#### TASK MATERIAL ####
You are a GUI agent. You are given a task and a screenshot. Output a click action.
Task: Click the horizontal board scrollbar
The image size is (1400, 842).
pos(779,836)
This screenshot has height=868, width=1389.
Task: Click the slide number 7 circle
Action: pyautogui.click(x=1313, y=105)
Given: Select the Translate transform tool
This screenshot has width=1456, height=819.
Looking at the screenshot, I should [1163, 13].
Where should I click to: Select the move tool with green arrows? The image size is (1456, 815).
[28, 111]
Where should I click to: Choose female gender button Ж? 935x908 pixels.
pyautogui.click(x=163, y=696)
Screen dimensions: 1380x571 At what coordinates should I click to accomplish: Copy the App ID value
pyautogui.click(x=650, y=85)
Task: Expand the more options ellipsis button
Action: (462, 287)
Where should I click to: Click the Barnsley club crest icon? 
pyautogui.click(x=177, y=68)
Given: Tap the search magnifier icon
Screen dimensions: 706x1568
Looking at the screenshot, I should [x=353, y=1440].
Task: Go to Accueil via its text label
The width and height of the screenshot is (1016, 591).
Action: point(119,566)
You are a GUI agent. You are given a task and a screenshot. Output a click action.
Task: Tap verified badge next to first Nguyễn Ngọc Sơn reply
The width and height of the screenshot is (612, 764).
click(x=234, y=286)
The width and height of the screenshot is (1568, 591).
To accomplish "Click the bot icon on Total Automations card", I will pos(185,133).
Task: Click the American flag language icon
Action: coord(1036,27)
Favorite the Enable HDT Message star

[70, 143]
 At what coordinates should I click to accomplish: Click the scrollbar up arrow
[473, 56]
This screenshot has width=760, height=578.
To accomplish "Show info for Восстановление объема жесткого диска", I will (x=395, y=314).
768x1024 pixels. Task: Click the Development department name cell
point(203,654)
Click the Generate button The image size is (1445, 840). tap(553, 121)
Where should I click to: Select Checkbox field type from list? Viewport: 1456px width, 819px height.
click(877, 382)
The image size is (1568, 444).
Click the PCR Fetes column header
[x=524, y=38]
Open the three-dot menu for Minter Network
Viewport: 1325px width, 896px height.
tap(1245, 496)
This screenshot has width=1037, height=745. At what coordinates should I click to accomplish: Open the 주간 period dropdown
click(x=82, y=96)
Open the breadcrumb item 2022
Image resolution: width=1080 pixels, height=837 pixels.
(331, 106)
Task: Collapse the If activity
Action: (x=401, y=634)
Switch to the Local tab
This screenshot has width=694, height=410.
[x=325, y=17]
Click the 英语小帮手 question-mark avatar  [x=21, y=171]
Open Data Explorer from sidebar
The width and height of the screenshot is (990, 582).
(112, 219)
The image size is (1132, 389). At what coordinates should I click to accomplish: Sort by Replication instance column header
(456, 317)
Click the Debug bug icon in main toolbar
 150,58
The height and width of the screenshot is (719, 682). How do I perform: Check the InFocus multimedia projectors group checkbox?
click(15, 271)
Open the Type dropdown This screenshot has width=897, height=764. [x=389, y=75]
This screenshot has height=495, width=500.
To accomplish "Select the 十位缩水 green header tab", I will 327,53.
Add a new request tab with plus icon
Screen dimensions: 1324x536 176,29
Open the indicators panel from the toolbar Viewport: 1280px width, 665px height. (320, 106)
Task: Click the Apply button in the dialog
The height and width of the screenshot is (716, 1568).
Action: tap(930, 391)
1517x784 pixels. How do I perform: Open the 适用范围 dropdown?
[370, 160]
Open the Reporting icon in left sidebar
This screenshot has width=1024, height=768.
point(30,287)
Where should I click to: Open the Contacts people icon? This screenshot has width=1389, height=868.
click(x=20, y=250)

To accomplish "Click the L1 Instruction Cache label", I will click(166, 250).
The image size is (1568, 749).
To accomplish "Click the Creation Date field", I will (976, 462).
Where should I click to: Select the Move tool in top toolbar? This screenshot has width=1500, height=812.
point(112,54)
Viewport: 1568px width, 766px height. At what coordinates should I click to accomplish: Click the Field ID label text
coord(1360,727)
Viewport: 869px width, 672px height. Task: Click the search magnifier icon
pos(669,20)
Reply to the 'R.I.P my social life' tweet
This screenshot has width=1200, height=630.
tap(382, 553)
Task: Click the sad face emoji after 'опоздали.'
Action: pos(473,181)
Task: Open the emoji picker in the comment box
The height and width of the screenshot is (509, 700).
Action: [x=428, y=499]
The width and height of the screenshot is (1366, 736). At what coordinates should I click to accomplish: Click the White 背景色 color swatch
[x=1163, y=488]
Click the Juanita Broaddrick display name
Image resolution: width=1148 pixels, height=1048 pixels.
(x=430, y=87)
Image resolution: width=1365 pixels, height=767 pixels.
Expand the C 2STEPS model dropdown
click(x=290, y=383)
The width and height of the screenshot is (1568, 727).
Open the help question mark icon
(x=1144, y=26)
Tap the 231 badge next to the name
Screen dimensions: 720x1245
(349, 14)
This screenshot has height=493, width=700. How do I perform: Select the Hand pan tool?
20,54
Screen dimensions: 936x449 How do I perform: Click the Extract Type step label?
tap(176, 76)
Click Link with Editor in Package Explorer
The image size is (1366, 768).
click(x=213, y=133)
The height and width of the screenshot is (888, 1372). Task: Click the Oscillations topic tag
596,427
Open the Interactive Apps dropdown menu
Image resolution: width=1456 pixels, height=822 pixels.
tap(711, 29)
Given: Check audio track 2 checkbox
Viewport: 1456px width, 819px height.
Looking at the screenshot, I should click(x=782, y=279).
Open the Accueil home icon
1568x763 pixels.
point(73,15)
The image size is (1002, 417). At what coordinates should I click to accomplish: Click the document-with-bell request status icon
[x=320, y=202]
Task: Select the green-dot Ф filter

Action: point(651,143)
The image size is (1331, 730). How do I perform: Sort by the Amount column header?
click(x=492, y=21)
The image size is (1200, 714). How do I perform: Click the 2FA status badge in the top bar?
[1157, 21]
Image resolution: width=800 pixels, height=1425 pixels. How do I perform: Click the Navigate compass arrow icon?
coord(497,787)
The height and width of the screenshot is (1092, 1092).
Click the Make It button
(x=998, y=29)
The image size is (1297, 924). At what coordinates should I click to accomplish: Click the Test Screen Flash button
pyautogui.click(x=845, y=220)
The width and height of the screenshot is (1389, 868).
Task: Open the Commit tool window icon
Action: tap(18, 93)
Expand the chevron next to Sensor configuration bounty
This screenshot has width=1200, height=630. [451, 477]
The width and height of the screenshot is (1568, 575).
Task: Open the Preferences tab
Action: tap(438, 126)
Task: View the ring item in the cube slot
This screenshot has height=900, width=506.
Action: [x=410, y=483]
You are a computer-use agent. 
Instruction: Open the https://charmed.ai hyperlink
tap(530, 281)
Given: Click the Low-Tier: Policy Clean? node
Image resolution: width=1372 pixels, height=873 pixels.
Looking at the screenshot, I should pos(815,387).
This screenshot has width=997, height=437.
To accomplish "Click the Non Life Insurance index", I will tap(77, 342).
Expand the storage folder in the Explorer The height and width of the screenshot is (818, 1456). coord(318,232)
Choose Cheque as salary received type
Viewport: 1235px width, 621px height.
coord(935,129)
####
# EXERCISE REQUIREMENTS
Copy out all the material above again, word for word.

# EXPECTED ANSWER
You are a GUI agent. You are given a task and a screenshot. Output a click action.
Task: Click the horizontal board scrollbar
The image size is (1400, 842).
pos(779,836)
This screenshot has height=868, width=1389.
Task: Click the slide number 7 circle
Action: pyautogui.click(x=1313, y=105)
Given: Select the Translate transform tool
This screenshot has width=1456, height=819.
Looking at the screenshot, I should [1163, 13].
Where should I click to: Select the move tool with green arrows? The image size is (1456, 815).
[28, 111]
Where should I click to: Choose female gender button Ж? 935x908 pixels.
pyautogui.click(x=163, y=696)
Screen dimensions: 1380x571 At what coordinates should I click to accomplish: Copy the App ID value
pyautogui.click(x=650, y=85)
Task: Expand the more options ellipsis button
Action: (462, 287)
Where should I click to: Click the Barnsley club crest icon? 
pyautogui.click(x=177, y=68)
Given: Tap the search magnifier icon
Screen dimensions: 706x1568
Looking at the screenshot, I should [x=353, y=1440].
Task: Go to Accueil via its text label
The width and height of the screenshot is (1016, 591).
Action: point(119,566)
You are a GUI agent. You are given a task and a screenshot. Output a click action.
Task: Tap verified badge next to first Nguyễn Ngọc Sơn reply
The width and height of the screenshot is (612, 764).
click(x=234, y=286)
The width and height of the screenshot is (1568, 591).
To accomplish "Click the bot icon on Total Automations card", I will pos(185,133).
Task: Click the American flag language icon
Action: coord(1036,27)
Favorite the Enable HDT Message star

[70, 143]
 At what coordinates should I click to accomplish: Click the scrollbar up arrow
[473, 56]
This screenshot has width=760, height=578.
To accomplish "Show info for Восстановление объема жесткого диска", I will (x=395, y=314).
768x1024 pixels. Task: Click the Development department name cell
point(203,654)
Click the Generate button The image size is (1445, 840). tap(553, 121)
Where should I click to: Select Checkbox field type from list? Viewport: 1456px width, 819px height.
click(877, 382)
The image size is (1568, 444).
Click the PCR Fetes column header
[x=524, y=38]
Open the three-dot menu for Minter Network
Viewport: 1325px width, 896px height.
tap(1245, 496)
This screenshot has width=1037, height=745. At what coordinates should I click to accomplish: Open the 주간 period dropdown
click(x=82, y=96)
Open the breadcrumb item 2022
Image resolution: width=1080 pixels, height=837 pixels.
(331, 106)
Task: Collapse the If activity
Action: (x=401, y=634)
Switch to the Local tab
This screenshot has width=694, height=410.
[x=325, y=17]
Click the 英语小帮手 question-mark avatar  [x=21, y=171]
Open Data Explorer from sidebar
The width and height of the screenshot is (990, 582).
(112, 219)
The image size is (1132, 389). At what coordinates should I click to accomplish: Sort by Replication instance column header
(456, 317)
Click the Debug bug icon in main toolbar
 150,58
The height and width of the screenshot is (719, 682). How do I perform: Check the InFocus multimedia projectors group checkbox?
click(15, 271)
Open the Type dropdown This screenshot has width=897, height=764. [x=389, y=75]
This screenshot has height=495, width=500.
To accomplish "Select the 十位缩水 green header tab", I will 327,53.
Add a new request tab with plus icon
Screen dimensions: 1324x536 176,29
Open the indicators panel from the toolbar Viewport: 1280px width, 665px height. (320, 106)
Task: Click the Apply button in the dialog
The height and width of the screenshot is (716, 1568).
Action: tap(930, 391)
1517x784 pixels. How do I perform: Open the 适用范围 dropdown?
[370, 160]
Open the Reporting icon in left sidebar
This screenshot has width=1024, height=768.
point(30,287)
Where should I click to: Open the Contacts people icon? This screenshot has width=1389, height=868.
click(x=20, y=250)

To accomplish "Click the L1 Instruction Cache label", I will click(166, 250).
The image size is (1568, 749).
To accomplish "Click the Creation Date field", I will (976, 462).
Where should I click to: Select the Move tool in top toolbar? This screenshot has width=1500, height=812.
point(112,54)
Viewport: 1568px width, 766px height. At what coordinates should I click to accomplish: Click the Field ID label text
coord(1360,727)
Viewport: 869px width, 672px height. Task: Click the search magnifier icon
pos(669,20)
Reply to the 'R.I.P my social life' tweet
This screenshot has width=1200, height=630.
tap(382, 553)
Task: Click the sad face emoji after 'опоздали.'
Action: pos(473,181)
Task: Open the emoji picker in the comment box
The height and width of the screenshot is (509, 700).
Action: [x=428, y=499]
The width and height of the screenshot is (1366, 736). At what coordinates should I click to accomplish: Click the White 背景色 color swatch
[x=1163, y=488]
Click the Juanita Broaddrick display name
Image resolution: width=1148 pixels, height=1048 pixels.
(x=430, y=87)
Image resolution: width=1365 pixels, height=767 pixels.
Expand the C 2STEPS model dropdown
click(x=290, y=383)
The width and height of the screenshot is (1568, 727).
Open the help question mark icon
(x=1144, y=26)
Tap the 231 badge next to the name
Screen dimensions: 720x1245
(349, 14)
This screenshot has height=493, width=700. How do I perform: Select the Hand pan tool?
20,54
Screen dimensions: 936x449 How do I perform: Click the Extract Type step label?
tap(176, 76)
Click Link with Editor in Package Explorer
The image size is (1366, 768).
click(x=213, y=133)
The height and width of the screenshot is (888, 1372). Task: Click the Oscillations topic tag
596,427
Open the Interactive Apps dropdown menu
Image resolution: width=1456 pixels, height=822 pixels.
tap(711, 29)
Given: Check audio track 2 checkbox
Viewport: 1456px width, 819px height.
Looking at the screenshot, I should click(x=782, y=279).
Open the Accueil home icon
1568x763 pixels.
point(73,15)
The image size is (1002, 417). At what coordinates should I click to accomplish: Click the document-with-bell request status icon
[x=320, y=202]
Task: Select the green-dot Ф filter

Action: point(651,143)
The image size is (1331, 730). How do I perform: Sort by the Amount column header?
click(x=492, y=21)
The image size is (1200, 714). How do I perform: Click the 2FA status badge in the top bar?
[1157, 21]
Image resolution: width=800 pixels, height=1425 pixels. How do I perform: Click the Navigate compass arrow icon?
coord(497,787)
The height and width of the screenshot is (1092, 1092).
Click the Make It button
(x=998, y=29)
The image size is (1297, 924). At what coordinates should I click to accomplish: Click the Test Screen Flash button
pyautogui.click(x=845, y=220)
The width and height of the screenshot is (1389, 868).
Task: Open the Commit tool window icon
Action: tap(18, 93)
Expand the chevron next to Sensor configuration bounty
This screenshot has width=1200, height=630. [451, 477]
The width and height of the screenshot is (1568, 575).
Task: Open the Preferences tab
Action: tap(438, 126)
Task: View the ring item in the cube slot
This screenshot has height=900, width=506.
Action: [x=410, y=483]
You are a computer-use agent. 
Instruction: Open the https://charmed.ai hyperlink
tap(530, 281)
Given: Click the Low-Tier: Policy Clean? node
Image resolution: width=1372 pixels, height=873 pixels.
Looking at the screenshot, I should pos(815,387).
This screenshot has width=997, height=437.
To accomplish "Click the Non Life Insurance index", I will tap(77, 342).
Expand the storage folder in the Explorer The height and width of the screenshot is (818, 1456). coord(318,232)
Choose Cheque as salary received type
Viewport: 1235px width, 621px height.
coord(935,129)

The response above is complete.